[Word and item position data]
************

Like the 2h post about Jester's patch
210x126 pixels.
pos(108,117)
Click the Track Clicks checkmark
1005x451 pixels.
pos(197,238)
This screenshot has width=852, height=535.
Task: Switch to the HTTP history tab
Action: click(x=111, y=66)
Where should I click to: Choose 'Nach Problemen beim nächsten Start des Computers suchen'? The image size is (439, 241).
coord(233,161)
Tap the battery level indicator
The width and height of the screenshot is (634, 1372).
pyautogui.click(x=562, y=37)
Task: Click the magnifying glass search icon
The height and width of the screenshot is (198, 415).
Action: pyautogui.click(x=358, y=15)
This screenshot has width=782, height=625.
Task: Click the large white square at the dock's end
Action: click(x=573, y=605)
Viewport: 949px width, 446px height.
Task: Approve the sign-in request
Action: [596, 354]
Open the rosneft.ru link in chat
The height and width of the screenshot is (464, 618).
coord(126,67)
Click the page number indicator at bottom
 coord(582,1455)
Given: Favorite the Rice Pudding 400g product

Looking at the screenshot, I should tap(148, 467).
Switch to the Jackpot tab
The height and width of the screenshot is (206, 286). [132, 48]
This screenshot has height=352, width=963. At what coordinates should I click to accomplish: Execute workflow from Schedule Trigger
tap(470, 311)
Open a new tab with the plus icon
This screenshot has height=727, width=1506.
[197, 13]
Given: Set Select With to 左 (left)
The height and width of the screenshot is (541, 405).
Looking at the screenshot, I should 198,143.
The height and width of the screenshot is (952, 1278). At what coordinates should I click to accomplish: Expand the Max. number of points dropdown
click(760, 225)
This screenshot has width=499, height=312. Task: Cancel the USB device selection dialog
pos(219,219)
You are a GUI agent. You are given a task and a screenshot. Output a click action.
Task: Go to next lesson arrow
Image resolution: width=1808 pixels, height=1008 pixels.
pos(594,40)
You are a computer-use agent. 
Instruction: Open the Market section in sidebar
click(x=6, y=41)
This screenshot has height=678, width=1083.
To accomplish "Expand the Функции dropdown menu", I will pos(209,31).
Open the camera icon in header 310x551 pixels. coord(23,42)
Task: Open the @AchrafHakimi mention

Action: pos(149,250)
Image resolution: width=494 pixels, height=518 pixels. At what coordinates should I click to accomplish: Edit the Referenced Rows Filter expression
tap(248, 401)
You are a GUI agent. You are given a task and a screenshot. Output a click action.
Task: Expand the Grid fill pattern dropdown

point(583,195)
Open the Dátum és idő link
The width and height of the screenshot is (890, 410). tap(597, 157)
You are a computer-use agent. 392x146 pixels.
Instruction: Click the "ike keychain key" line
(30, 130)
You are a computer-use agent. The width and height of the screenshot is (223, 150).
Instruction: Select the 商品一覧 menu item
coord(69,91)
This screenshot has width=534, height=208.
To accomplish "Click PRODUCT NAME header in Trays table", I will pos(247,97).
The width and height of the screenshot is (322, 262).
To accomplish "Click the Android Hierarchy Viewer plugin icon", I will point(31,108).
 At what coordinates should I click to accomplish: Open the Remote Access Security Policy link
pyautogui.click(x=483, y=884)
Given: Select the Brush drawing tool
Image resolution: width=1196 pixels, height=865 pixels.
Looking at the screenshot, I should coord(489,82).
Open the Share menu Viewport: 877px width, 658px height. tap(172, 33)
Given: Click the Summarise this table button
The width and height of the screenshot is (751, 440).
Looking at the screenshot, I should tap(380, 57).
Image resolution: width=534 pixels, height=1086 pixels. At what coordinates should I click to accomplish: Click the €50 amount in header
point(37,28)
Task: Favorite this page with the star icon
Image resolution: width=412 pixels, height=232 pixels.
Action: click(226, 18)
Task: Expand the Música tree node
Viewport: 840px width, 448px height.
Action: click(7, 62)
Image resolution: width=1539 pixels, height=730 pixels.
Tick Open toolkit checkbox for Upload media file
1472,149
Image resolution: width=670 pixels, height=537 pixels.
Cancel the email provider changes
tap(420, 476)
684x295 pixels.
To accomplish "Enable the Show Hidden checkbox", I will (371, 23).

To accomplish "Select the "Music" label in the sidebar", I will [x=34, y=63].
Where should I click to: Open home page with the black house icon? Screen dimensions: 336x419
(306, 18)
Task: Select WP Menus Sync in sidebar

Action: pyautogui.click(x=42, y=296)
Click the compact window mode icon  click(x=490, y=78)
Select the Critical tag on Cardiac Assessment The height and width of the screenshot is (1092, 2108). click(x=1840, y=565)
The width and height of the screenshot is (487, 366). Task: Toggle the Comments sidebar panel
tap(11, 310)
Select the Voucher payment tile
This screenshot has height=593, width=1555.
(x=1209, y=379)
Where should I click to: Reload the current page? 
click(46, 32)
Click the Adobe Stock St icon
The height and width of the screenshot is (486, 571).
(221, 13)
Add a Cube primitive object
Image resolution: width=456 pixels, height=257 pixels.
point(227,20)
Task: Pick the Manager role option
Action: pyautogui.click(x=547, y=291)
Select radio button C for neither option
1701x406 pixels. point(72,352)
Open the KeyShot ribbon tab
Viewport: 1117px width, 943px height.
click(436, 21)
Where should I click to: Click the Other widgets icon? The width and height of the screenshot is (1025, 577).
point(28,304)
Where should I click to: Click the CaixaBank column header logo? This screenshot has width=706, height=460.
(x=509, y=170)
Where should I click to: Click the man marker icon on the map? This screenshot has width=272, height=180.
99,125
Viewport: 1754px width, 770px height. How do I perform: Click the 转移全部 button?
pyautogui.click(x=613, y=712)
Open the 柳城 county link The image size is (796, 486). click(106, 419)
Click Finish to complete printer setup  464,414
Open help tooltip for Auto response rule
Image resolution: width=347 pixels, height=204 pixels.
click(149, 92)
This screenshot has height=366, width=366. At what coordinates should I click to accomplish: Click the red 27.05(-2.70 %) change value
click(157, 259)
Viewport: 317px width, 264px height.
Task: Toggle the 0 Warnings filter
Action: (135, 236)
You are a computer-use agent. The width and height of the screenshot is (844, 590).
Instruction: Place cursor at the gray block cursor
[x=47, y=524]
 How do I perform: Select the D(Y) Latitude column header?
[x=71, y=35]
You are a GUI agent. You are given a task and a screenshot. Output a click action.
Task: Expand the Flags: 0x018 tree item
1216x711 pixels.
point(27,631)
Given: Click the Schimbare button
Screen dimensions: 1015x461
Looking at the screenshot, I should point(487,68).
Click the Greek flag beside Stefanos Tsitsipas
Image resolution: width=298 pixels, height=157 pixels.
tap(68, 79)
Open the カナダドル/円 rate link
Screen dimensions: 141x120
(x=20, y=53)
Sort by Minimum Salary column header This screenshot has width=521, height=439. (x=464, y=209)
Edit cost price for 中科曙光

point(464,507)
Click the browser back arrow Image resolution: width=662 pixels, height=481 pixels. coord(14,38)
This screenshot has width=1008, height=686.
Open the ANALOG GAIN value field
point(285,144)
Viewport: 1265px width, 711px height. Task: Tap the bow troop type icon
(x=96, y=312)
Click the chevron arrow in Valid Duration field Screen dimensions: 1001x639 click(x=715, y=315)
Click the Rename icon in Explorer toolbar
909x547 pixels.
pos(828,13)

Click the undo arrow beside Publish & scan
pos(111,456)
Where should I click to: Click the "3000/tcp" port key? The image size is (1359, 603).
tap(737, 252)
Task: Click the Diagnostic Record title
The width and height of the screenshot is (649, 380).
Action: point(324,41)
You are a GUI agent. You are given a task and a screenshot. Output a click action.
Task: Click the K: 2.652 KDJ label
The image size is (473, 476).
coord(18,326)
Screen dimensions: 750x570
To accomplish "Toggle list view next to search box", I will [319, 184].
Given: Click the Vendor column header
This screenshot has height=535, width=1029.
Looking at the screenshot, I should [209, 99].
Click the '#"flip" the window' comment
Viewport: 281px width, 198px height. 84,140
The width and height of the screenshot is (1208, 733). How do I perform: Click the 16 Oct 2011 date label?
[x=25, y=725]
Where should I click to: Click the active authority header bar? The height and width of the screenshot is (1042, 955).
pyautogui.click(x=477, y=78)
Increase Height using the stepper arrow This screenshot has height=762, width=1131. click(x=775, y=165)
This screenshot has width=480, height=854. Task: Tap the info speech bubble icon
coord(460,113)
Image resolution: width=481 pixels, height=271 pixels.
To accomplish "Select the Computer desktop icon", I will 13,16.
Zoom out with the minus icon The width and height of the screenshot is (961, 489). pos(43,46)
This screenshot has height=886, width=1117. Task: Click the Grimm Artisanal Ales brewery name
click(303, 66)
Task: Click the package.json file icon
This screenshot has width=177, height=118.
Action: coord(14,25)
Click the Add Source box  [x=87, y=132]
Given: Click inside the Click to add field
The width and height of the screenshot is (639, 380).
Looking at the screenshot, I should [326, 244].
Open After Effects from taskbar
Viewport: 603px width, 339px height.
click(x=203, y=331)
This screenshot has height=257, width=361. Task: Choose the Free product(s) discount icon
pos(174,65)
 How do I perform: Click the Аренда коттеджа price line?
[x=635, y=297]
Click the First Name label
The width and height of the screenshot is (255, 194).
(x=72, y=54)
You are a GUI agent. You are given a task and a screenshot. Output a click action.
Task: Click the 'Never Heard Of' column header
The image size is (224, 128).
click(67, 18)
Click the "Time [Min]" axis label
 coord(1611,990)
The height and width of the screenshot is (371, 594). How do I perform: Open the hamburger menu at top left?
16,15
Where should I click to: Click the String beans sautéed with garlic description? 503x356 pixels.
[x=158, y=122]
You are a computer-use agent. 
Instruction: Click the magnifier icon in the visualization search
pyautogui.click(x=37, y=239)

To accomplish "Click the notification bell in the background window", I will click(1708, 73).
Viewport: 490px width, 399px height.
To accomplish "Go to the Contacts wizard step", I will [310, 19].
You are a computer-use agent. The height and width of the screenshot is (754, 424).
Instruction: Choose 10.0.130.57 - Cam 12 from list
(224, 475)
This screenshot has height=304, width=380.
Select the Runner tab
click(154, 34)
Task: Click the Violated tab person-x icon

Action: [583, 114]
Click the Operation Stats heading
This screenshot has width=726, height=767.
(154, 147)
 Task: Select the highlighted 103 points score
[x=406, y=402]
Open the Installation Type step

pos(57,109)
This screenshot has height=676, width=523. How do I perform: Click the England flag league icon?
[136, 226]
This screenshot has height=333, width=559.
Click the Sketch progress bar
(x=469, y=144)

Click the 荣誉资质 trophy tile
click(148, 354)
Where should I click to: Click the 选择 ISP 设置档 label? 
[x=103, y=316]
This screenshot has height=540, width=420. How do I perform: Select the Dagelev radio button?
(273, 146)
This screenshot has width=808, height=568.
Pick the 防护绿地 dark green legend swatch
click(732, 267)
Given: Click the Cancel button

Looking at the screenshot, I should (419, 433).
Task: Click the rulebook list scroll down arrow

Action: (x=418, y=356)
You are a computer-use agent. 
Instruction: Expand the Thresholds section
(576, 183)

************

> Written exercise: Please put the data into a numbered list, starting at its first line and ending at the line that contains "Open the camera", with both of those lines included and blank lines left out.

> The result:
1. Like the 2h post about Jester's patch
2. 210x126 pixels.
3. pos(108,117)
4. Click the Track Clicks checkmark
5. 1005x451 pixels.
6. pos(197,238)
7. This screenshot has width=852, height=535.
8. Task: Switch to the HTTP history tab
9. Action: click(x=111, y=66)
10. Where should I click to: Choose 'Nach Problemen beim nächsten Start des Computers suchen'? The image size is (439, 241).
11. coord(233,161)
12. Tap the battery level indicator
13. The width and height of the screenshot is (634, 1372).
14. pyautogui.click(x=562, y=37)
15. Task: Click the magnifying glass search icon
16. The height and width of the screenshot is (198, 415).
17. Action: pyautogui.click(x=358, y=15)
18. This screenshot has width=782, height=625.
19. Task: Click the large white square at the dock's end
20. Action: click(x=573, y=605)
21. Viewport: 949px width, 446px height.
22. Task: Approve the sign-in request
23. Action: [596, 354]
24. Open the rosneft.ru link in chat
25. The height and width of the screenshot is (464, 618).
26. coord(126,67)
27. Click the page number indicator at bottom
28.  coord(582,1455)
29. Given: Favorite the Rice Pudding 400g product
30. Looking at the screenshot, I should tap(148, 467).
31. Switch to the Jackpot tab
32. The height and width of the screenshot is (206, 286). [132, 48]
33. This screenshot has height=352, width=963. At what coordinates should I click to accomplish: Execute workflow from Schedule Trigger
34. tap(470, 311)
35. Open a new tab with the plus icon
36. This screenshot has height=727, width=1506.
37. [197, 13]
38. Given: Set Select With to 左 (left)
39. The height and width of the screenshot is (541, 405).
40. Looking at the screenshot, I should 198,143.
41. The height and width of the screenshot is (952, 1278). At what coordinates should I click to accomplish: Expand the Max. number of points dropdown
42. click(760, 225)
43. This screenshot has width=499, height=312. Task: Cancel the USB device selection dialog
44. pos(219,219)
45. You are a GUI agent. You are given a task and a screenshot. Output a click action.
46. Task: Go to next lesson arrow
47. Image resolution: width=1808 pixels, height=1008 pixels.
48. pos(594,40)
49. You are a computer-use agent. 
50. Instruction: Open the Market section in sidebar
51. click(x=6, y=41)
52. This screenshot has height=678, width=1083.
53. To accomplish "Expand the Функции dropdown menu", I will pos(209,31).
54. Open the camera icon in header 310x551 pixels. coord(23,42)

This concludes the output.